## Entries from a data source
## START
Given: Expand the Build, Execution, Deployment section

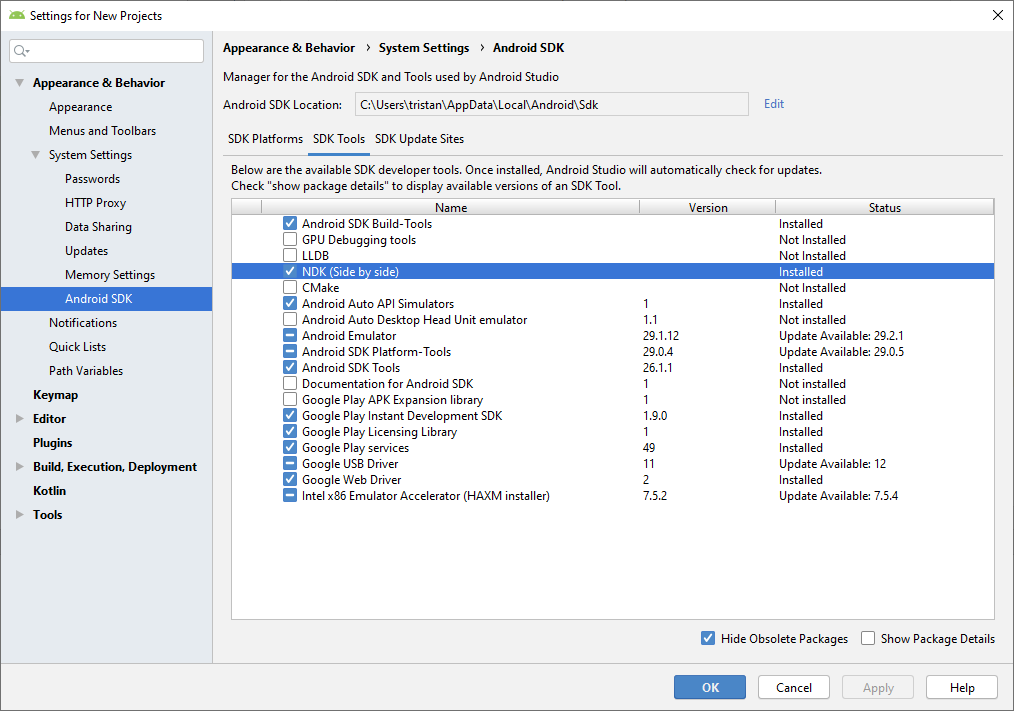Looking at the screenshot, I should (x=19, y=467).
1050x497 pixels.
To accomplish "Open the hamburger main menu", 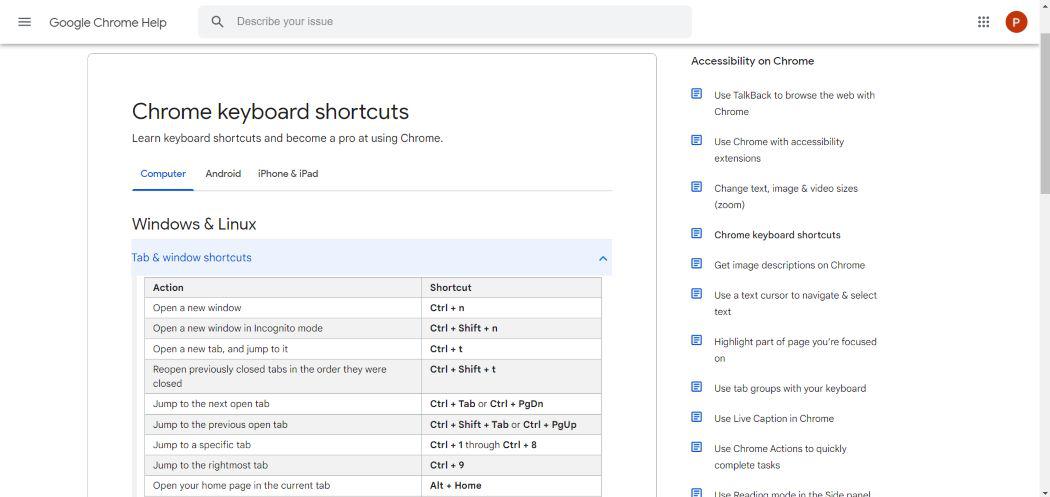I will point(25,22).
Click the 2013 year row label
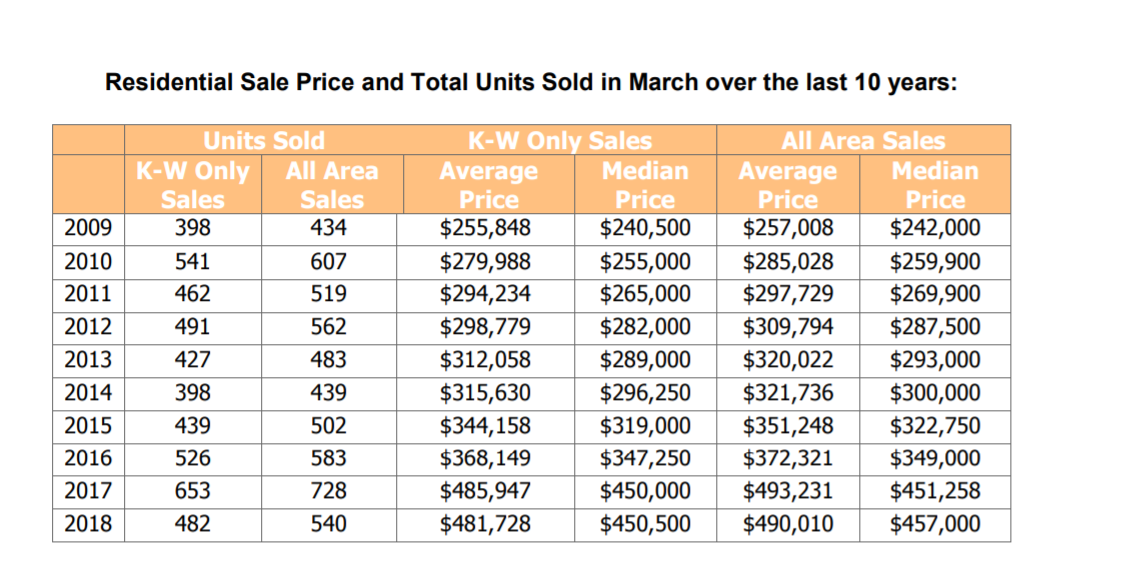The image size is (1143, 573). [x=88, y=360]
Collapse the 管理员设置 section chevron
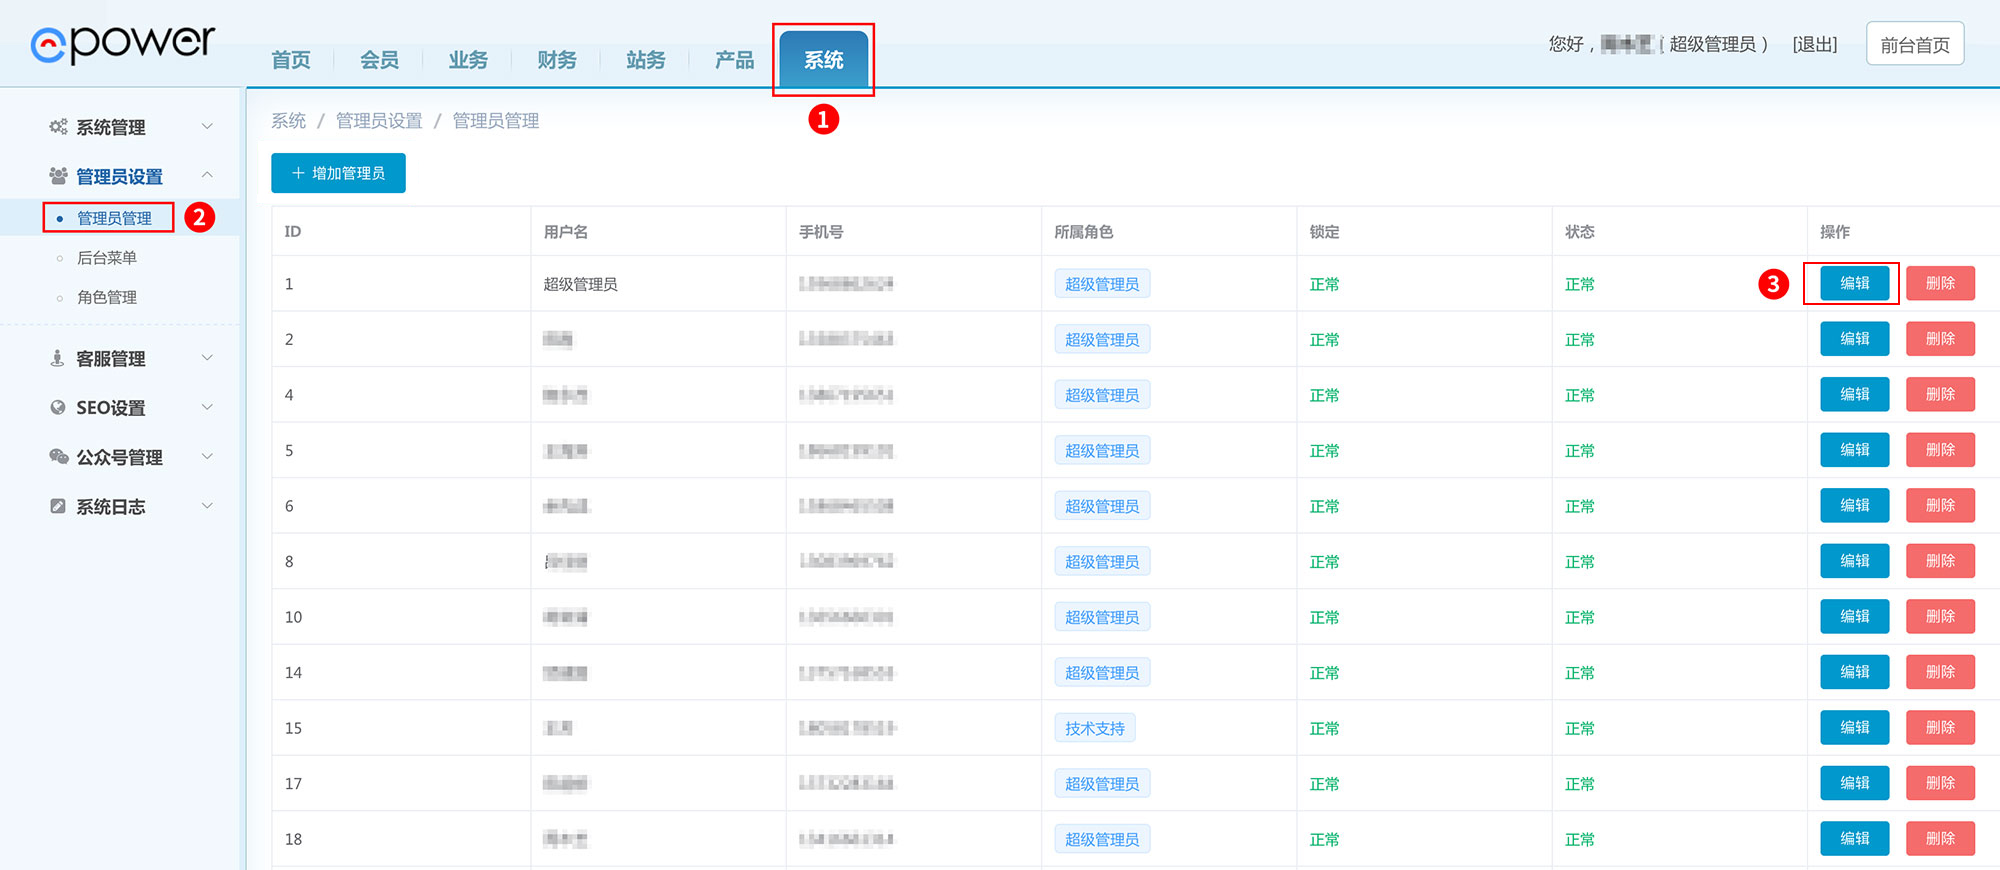The height and width of the screenshot is (870, 2000). tap(207, 175)
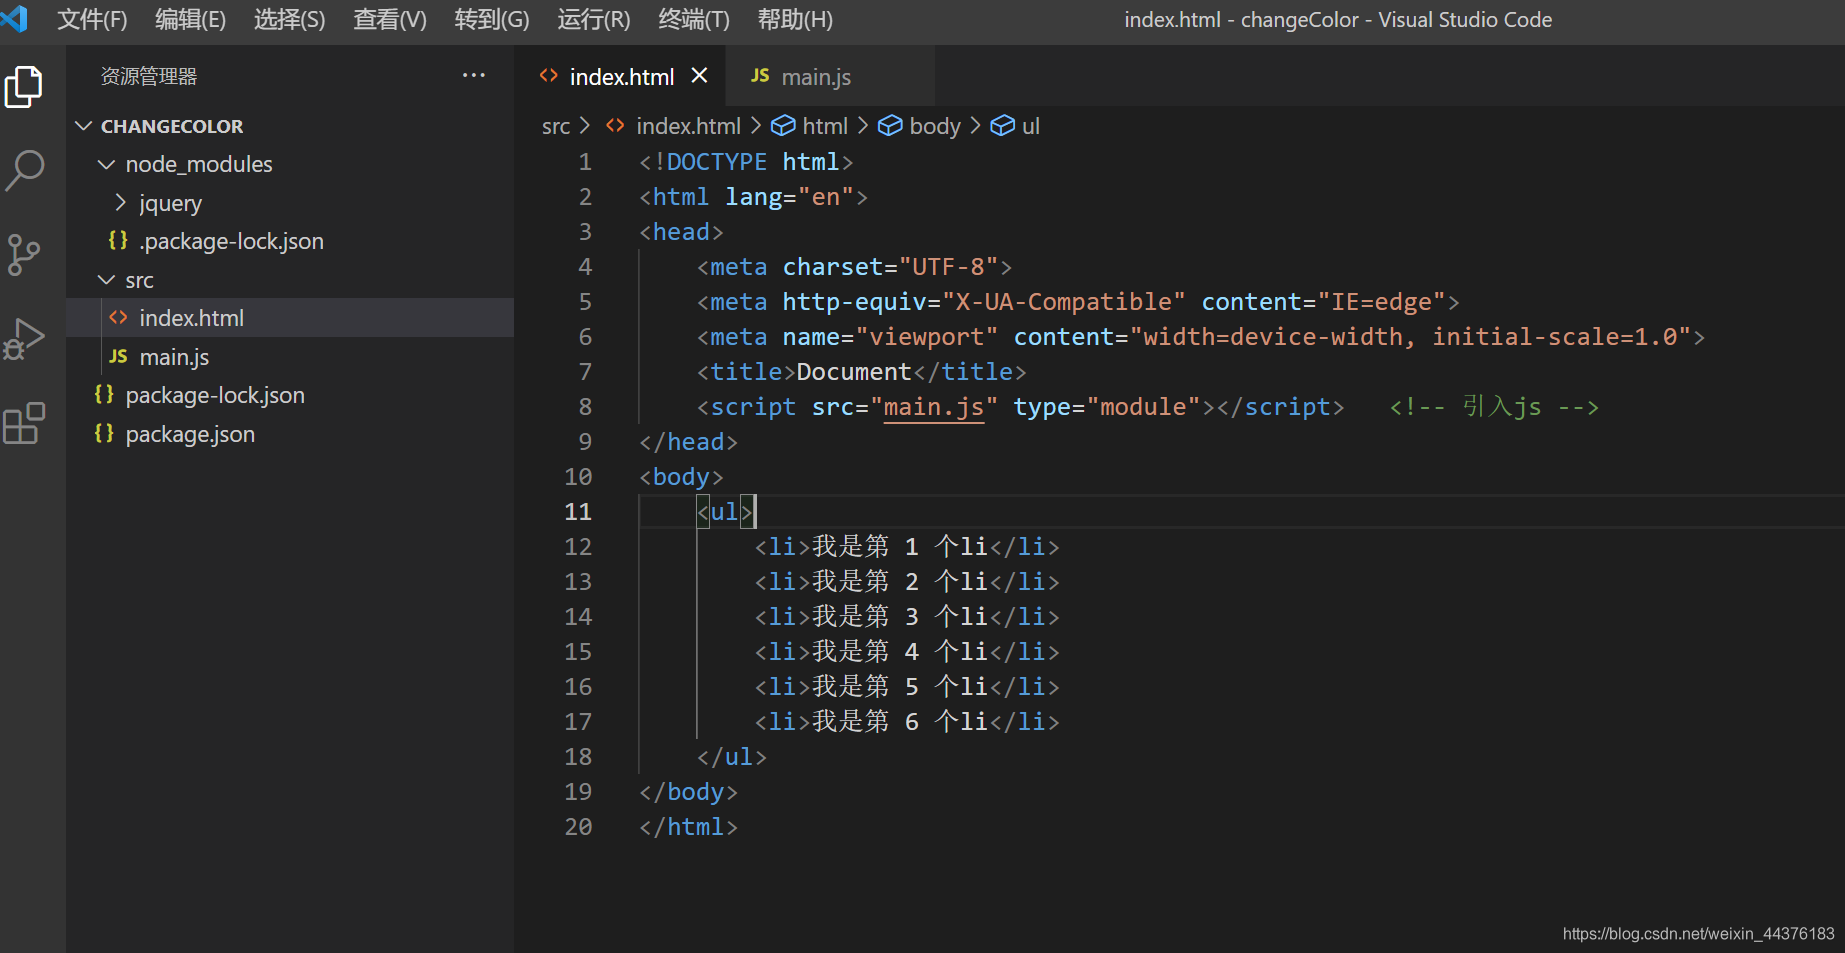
## END
## BRIEF
Format the lines from the one containing "Click the 2013 year row label" through the end of the entries, inclusive, as a JSON list of strings with one string per line and blank lines omitted. Leave the pictures out.

## TASK RESPONSE
[
  "Click the 2013 year row label",
  "The image size is (1143, 573). [x=88, y=360]",
  "Collapse the 管理员设置 section chevron",
  "The height and width of the screenshot is (870, 2000). tap(207, 175)"
]